Starting at the line that contains "Expand the 系统管理 sidebar menu", return each line exactly as written until the listing below ends, and return no other line.

------------------------------

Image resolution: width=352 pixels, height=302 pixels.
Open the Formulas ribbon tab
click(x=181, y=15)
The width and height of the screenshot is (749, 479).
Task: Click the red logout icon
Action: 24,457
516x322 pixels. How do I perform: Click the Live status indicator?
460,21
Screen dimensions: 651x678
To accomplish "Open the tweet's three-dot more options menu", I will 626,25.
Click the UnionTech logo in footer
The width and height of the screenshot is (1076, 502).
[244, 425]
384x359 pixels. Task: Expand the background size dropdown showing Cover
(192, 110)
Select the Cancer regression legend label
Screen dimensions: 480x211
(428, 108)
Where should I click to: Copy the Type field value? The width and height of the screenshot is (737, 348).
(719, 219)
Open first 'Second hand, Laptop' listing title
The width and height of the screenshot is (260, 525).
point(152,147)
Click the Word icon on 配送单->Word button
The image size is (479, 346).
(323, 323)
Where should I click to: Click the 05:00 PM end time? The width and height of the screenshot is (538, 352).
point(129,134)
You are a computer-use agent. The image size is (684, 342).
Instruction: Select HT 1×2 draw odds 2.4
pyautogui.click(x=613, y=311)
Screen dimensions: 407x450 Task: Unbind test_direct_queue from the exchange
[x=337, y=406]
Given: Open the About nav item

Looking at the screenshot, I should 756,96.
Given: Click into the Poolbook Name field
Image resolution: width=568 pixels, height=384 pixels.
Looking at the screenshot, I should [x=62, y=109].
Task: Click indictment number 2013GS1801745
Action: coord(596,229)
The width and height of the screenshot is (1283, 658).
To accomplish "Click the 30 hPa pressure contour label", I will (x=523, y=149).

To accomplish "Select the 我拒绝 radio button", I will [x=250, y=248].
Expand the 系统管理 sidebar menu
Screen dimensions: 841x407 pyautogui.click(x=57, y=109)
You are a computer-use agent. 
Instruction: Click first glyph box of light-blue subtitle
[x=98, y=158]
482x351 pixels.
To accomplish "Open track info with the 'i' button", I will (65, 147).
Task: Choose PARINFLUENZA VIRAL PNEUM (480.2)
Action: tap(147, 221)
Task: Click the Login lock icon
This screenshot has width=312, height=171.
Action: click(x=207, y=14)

------------------------------

== RESULT OF THE EXERCISE ==
Expand the 系统管理 sidebar menu
Screen dimensions: 841x407 pyautogui.click(x=57, y=109)
You are a computer-use agent. 
Instruction: Click first glyph box of light-blue subtitle
[x=98, y=158]
482x351 pixels.
To accomplish "Open track info with the 'i' button", I will (65, 147).
Task: Choose PARINFLUENZA VIRAL PNEUM (480.2)
Action: tap(147, 221)
Task: Click the Login lock icon
This screenshot has width=312, height=171.
Action: click(x=207, y=14)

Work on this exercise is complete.